According to data from the North Carolina Department of Administration, as of the 2024-25 school year, there are 881 private schools in the state that enroll a total of about 130,000 students. Of those, 308 are independent schools and 573 are religious schools.
Mecklenburg county alone is home to 96 private schools and the triangle — Wake, Durham and Orange counties — are home to another 139. Of those, 66 private schools in Mecklenburg County and 108 schools in the triangle counties accept opportunity scholarships.
In Western North Carolina, Haywood County is home to five private schools that enroll 240 students, Jackson County has two private schools that enroll 186 students, Macon has two private schools that enroll 85 students and Swain County has two private schools that enroll 69 students.
So, while in Mecklenburg County private school students make up about 13% of the combined public/private K-12 population, in Haywood County that percentage is 3.5%, in Jackson it is 5%, in Swain it is 3.4% and in Macon it is just 1.87%.
These numbers do not account for students enrolled in Cherokee Central Schools on the Qualla Boundary.
This summer the Jackson County Board of Education signed a resolution in opposition to expanding funding for the Opportunity Scholarship Grant Program.
“We don’t believe that public school money should go to private sectors,” Jackson County Schools Superintendent Dana Ayers said at the time.
The resolution asked the General Assembly to prioritize public education by “substantially increasing teacher salaries to pay teachers as the professionals they are and to attract and retain qualified educators,” as well as “allocating significant funding for early childhood education, quality childcare and pre-K programs to ensure all children have access to a strong education foundation.”
“I 100% disagree with the General Assembly’s vote to provide that funding to the private school voucher program,” School Board Chairman Wes Jamison told The Smoky Mountain News. “If someone is financially capable of sending their child to a private school then the taxpayers of North Carolina shouldn’t have to help fund it.
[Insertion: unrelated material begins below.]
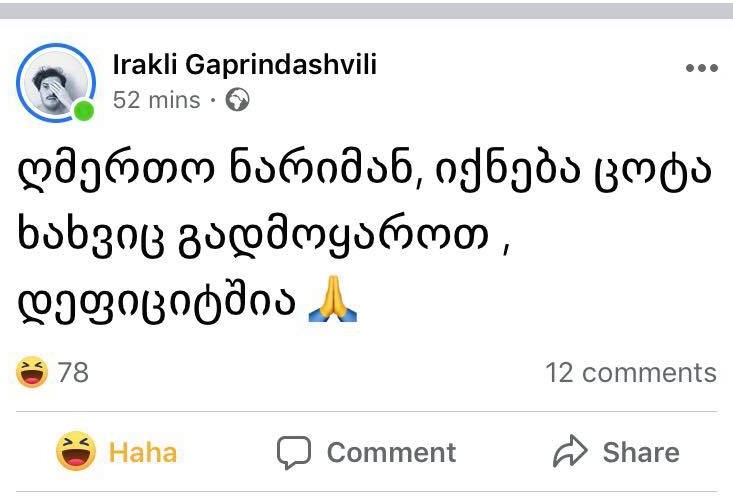Open the three-dot post options menu
The width and height of the screenshot is (733, 504).
click(x=701, y=69)
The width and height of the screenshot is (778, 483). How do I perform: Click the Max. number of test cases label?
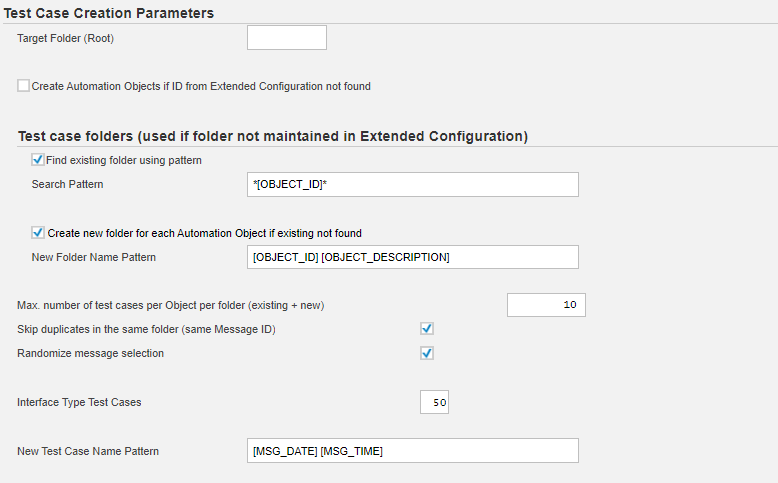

North Carolina ranks 48th in the Nation in per-student funding in public schools. This seems less about providing more options for school choice and more about starving public schools to the point where they are unable to perform.”
The bill passed the House on Wednesday, Sept. 11, with WNC Reps. Mike Clampitt (R-Swain) and Karl Gillespie (R-Macon) voting in favor. Pless was absent for the vote. Senator Kevin Corbin also voted in favor of the bill when it passed in the Senate.
Passage of the bill came just a week after the North Carolina Office of State Budget and Management released an analysis that predicts expanding the Opportunity Scholarship and clearing the waitlist could decrease state funding for public schools.
The analysis estimates that under the new legislation, annual K-12 state spending would increase by a total of about $185 million. This represents a decrease of approximately $75 million to public schools and an increase to private schools of approximately $260 million.
According to the OSMB, Haywood, Macon and Jackson counties can each expect a decrease of about 0.2% to 0.3% in state public school funding annually.